═════ Given entries

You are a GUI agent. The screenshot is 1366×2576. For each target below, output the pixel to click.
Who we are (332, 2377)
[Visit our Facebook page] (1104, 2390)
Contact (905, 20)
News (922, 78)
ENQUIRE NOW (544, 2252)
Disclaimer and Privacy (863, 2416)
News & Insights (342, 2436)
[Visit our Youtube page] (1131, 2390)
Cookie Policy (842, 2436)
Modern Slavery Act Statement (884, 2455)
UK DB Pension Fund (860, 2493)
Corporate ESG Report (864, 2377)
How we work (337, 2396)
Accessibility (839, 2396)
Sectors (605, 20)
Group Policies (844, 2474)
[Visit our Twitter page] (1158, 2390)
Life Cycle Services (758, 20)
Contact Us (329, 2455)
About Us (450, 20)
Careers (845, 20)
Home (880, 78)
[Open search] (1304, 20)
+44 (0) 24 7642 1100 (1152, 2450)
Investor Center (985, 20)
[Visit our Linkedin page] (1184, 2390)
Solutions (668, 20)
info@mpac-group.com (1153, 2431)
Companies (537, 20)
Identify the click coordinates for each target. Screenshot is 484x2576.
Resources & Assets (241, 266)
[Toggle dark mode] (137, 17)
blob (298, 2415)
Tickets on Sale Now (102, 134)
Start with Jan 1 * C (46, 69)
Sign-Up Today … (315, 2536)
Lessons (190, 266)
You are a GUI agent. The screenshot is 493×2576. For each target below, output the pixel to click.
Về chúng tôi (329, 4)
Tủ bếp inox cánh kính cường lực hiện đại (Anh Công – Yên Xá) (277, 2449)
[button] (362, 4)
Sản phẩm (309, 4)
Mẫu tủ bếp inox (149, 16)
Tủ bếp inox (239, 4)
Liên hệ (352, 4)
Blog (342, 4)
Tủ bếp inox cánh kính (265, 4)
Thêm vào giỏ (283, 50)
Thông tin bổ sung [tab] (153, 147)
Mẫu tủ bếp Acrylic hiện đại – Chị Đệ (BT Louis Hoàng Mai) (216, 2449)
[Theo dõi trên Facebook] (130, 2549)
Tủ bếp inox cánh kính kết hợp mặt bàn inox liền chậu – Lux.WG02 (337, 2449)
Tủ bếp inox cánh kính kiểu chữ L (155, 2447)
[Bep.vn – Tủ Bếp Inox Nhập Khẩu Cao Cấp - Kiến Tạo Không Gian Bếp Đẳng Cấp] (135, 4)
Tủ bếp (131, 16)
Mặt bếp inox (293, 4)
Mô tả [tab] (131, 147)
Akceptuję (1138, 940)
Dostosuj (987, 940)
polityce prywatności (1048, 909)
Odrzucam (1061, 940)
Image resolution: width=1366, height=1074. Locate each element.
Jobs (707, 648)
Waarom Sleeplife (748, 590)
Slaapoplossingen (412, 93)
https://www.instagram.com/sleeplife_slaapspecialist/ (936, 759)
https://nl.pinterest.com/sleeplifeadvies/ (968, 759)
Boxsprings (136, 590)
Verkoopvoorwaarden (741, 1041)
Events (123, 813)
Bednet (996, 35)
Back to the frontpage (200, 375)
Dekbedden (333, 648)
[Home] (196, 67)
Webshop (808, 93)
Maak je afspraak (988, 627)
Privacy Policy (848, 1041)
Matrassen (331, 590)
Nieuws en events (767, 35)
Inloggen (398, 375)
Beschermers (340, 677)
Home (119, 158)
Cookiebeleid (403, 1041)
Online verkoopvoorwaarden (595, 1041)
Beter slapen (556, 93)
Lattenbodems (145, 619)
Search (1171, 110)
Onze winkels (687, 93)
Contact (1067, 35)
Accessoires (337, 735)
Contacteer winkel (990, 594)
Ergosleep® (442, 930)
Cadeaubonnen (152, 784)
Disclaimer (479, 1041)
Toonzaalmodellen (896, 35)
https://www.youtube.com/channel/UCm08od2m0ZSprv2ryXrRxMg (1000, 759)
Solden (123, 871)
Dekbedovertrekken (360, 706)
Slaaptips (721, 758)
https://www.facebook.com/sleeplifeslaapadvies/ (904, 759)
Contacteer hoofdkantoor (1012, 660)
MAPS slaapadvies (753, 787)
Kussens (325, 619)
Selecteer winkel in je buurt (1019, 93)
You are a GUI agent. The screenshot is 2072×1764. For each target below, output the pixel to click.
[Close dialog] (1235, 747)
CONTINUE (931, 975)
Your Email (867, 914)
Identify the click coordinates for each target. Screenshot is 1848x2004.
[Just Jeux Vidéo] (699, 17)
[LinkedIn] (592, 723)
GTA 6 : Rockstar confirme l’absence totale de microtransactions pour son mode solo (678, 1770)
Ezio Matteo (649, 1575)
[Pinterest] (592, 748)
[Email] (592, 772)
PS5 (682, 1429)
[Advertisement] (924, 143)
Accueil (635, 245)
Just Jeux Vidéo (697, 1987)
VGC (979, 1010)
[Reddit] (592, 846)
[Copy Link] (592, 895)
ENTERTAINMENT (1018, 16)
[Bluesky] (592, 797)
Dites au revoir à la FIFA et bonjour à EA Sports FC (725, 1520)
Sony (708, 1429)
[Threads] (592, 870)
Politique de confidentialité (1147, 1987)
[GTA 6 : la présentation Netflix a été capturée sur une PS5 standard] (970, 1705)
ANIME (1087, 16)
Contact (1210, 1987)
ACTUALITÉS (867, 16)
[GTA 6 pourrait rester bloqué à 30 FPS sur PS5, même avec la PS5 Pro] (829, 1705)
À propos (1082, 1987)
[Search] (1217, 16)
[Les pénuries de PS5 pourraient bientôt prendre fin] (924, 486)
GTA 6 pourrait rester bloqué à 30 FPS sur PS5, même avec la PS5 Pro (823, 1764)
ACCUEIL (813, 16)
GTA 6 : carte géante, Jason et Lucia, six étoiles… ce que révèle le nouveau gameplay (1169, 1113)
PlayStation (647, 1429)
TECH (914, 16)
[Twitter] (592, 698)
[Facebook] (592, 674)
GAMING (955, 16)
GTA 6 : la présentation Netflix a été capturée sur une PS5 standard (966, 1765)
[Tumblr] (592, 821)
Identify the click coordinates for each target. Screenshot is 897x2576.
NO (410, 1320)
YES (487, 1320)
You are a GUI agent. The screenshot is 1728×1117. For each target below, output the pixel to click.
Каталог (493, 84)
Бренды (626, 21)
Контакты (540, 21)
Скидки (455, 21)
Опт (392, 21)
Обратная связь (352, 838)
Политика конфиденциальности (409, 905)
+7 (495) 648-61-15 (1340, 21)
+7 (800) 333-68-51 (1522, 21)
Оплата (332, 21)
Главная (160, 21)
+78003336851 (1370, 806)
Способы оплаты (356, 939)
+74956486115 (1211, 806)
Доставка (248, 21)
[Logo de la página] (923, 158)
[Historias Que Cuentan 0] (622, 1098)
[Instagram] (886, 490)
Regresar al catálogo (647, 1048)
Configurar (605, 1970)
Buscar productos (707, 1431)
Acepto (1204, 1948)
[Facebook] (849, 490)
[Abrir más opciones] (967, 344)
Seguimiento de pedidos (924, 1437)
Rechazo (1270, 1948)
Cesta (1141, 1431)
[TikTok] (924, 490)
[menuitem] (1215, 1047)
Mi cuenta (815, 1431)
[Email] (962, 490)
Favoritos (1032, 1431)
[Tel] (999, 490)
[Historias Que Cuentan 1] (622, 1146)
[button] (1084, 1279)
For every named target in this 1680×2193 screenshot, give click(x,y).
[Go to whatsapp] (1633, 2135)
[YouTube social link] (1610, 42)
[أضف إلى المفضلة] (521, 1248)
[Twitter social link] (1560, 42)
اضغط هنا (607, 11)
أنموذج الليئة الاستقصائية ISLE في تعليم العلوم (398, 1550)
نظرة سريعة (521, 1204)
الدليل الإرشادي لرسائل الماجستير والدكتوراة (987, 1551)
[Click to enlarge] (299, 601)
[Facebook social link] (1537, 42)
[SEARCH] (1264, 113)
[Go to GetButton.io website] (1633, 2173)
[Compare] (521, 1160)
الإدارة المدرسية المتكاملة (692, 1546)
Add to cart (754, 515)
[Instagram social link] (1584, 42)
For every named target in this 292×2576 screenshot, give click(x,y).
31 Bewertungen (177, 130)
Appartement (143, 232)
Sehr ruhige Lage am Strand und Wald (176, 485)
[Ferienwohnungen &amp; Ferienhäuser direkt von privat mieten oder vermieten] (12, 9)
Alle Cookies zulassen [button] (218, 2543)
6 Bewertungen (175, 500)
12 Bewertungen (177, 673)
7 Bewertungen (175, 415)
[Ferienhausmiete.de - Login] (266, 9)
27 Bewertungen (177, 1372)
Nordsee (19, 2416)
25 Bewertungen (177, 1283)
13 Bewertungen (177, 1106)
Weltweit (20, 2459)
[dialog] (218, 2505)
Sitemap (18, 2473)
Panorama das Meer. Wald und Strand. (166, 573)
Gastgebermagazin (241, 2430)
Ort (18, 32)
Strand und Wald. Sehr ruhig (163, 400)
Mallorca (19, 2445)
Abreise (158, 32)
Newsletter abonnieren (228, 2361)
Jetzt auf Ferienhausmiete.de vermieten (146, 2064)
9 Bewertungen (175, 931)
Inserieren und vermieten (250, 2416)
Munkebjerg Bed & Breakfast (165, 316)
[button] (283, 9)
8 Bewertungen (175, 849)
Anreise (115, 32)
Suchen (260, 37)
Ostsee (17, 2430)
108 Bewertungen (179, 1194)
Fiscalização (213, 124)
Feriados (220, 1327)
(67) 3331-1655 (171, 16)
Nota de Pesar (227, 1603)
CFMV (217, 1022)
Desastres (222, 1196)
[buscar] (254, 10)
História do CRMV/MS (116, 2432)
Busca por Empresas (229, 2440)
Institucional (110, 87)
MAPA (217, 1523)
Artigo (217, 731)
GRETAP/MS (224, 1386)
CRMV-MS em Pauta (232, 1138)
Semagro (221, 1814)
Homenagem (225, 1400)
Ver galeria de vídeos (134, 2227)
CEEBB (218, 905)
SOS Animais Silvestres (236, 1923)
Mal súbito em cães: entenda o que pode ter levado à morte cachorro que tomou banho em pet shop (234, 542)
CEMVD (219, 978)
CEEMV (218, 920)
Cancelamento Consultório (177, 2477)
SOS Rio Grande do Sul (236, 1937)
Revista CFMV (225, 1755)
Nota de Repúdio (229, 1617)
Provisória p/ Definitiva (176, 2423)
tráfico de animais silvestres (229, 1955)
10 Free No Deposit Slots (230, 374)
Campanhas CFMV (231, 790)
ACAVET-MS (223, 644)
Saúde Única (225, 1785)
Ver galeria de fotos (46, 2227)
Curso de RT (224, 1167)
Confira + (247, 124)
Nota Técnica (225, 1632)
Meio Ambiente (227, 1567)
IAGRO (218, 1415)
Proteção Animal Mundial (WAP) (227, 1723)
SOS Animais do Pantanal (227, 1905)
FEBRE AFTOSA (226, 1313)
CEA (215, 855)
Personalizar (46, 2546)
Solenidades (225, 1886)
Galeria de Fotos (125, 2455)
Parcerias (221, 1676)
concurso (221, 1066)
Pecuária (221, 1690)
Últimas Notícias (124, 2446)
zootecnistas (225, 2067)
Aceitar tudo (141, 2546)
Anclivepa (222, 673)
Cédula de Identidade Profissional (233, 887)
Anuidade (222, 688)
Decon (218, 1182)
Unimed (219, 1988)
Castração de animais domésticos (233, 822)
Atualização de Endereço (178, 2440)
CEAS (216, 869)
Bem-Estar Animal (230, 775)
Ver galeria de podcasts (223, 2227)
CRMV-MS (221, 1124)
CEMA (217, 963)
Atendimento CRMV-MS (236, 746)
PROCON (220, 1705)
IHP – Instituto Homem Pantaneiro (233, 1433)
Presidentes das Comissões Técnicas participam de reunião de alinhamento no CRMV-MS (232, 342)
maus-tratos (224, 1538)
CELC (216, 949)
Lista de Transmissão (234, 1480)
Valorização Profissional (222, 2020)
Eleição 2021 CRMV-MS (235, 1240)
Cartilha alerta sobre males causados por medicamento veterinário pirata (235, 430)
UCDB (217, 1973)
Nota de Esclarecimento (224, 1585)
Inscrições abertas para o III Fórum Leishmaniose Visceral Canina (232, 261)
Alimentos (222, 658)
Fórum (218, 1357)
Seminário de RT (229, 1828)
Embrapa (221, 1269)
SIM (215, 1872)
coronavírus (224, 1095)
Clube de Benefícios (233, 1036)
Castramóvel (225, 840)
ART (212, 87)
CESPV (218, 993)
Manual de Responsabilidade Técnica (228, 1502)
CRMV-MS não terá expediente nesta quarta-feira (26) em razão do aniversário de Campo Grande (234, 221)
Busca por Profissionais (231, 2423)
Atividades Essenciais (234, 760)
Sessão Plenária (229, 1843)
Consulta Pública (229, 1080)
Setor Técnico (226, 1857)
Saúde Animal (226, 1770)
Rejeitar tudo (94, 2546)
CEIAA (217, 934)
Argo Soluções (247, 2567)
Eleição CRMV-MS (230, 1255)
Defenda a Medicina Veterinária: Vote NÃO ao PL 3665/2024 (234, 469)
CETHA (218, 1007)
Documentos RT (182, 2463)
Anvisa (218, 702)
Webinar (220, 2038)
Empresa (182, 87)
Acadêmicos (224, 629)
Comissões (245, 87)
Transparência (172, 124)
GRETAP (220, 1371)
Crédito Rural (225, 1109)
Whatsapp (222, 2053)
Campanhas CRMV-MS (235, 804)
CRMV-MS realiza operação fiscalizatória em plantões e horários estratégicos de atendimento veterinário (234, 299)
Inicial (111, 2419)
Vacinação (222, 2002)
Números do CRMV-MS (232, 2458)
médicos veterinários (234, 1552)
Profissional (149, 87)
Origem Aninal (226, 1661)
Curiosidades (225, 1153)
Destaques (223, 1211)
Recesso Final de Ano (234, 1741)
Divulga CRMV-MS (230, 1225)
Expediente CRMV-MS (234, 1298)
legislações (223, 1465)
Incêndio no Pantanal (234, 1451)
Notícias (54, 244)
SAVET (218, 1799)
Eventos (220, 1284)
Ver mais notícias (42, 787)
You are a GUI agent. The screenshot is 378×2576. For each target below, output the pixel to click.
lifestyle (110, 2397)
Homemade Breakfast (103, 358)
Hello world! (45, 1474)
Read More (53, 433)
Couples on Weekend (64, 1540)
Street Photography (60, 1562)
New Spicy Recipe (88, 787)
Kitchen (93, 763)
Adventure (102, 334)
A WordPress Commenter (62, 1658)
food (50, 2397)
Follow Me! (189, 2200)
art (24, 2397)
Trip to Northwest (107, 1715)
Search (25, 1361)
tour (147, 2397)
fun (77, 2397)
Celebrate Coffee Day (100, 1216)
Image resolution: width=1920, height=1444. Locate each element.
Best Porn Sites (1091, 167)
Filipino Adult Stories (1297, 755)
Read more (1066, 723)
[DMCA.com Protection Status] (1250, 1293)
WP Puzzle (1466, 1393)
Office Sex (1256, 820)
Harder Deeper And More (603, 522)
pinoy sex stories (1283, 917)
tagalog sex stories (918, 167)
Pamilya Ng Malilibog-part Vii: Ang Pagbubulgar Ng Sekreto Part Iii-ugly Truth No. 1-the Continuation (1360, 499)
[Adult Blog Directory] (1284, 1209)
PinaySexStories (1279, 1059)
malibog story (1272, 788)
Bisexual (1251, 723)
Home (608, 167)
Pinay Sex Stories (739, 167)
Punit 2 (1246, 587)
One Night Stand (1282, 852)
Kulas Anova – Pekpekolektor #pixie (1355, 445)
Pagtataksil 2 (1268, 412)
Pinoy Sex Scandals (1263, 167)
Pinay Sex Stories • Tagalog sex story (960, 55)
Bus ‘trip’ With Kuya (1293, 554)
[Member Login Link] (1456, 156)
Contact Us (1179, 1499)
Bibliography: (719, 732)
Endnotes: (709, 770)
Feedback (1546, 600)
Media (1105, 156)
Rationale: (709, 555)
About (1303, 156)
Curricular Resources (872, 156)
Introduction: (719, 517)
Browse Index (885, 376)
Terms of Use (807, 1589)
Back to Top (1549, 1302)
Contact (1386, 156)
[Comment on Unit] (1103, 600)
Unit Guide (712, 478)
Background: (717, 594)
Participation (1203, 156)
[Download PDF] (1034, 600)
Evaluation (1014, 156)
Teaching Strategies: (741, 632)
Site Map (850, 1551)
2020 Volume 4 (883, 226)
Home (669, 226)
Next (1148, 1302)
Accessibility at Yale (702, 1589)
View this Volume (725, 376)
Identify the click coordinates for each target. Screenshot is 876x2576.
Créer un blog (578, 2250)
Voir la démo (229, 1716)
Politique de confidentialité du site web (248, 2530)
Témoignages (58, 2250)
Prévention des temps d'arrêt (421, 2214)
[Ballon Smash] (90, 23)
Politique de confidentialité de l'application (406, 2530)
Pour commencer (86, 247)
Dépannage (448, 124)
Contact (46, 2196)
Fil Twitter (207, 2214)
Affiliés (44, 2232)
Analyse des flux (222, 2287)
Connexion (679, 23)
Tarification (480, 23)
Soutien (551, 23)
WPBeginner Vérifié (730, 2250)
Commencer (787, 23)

══════════

Aim of the exercise - Retype the portion of the data above that starts on the line with "Dekbedovertrekken (360, 706)" and finishes on the line with "648-61-15 (1340, 21)", including both of those lines.

Result of the task -
Dekbedovertrekken (360, 706)
Slaaptips (721, 758)
https://www.facebook.com/sleeplifeslaapadvies/ (904, 759)
Contacteer hoofdkantoor (1012, 660)
MAPS slaapadvies (753, 787)
Kussens (325, 619)
Selecteer winkel in je buurt (1019, 93)
You are a GUI agent. The screenshot is 2072×1764. For each target below, output the pixel to click.
[Close dialog] (1235, 747)
CONTINUE (931, 975)
Your Email (867, 914)
Identify the click coordinates for each target. Screenshot is 1848x2004.
[Just Jeux Vidéo] (699, 17)
[LinkedIn] (592, 723)
GTA 6 : Rockstar confirme l’absence totale de microtransactions pour son mode solo (678, 1770)
Ezio Matteo (649, 1575)
[Pinterest] (592, 748)
[Email] (592, 772)
PS5 (682, 1429)
[Advertisement] (924, 143)
Accueil (635, 245)
Just Jeux Vidéo (697, 1987)
VGC (979, 1010)
[Reddit] (592, 846)
[Copy Link] (592, 895)
ENTERTAINMENT (1018, 16)
[Bluesky] (592, 797)
Dites au revoir à la FIFA et bonjour à EA Sports FC (725, 1520)
Sony (708, 1429)
[Threads] (592, 870)
Politique de confidentialité (1147, 1987)
[GTA 6 : la présentation Netflix a été capturée sur une PS5 standard] (970, 1705)
ANIME (1087, 16)
Contact (1210, 1987)
ACTUALITÉS (867, 16)
[GTA 6 pourrait rester bloqué à 30 FPS sur PS5, même avec la PS5 Pro] (829, 1705)
À propos (1082, 1987)
[Search] (1217, 16)
[Les pénuries de PS5 pourraient bientôt prendre fin] (924, 486)
GTA 6 pourrait rester bloqué à 30 FPS sur PS5, même avec la PS5 Pro (823, 1764)
ACCUEIL (813, 16)
GTA 6 : carte géante, Jason et Lucia, six étoiles… ce que révèle le nouveau gameplay (1169, 1113)
PlayStation (647, 1429)
TECH (914, 16)
[Twitter] (592, 698)
[Facebook] (592, 674)
GAMING (955, 16)
GTA 6 : la présentation Netflix a été capturée sur une PS5 standard (966, 1765)
[Tumblr] (592, 821)
Identify the click coordinates for each target. Screenshot is 897x2576.
NO (410, 1320)
YES (487, 1320)
You are a GUI agent. The screenshot is 1728×1117. For each target below, output the pixel to click.
Каталог (493, 84)
Бренды (626, 21)
Контакты (540, 21)
Скидки (455, 21)
Опт (392, 21)
Обратная связь (352, 838)
Политика конфиденциальности (409, 905)
+7 (495) 648-61-15 (1340, 21)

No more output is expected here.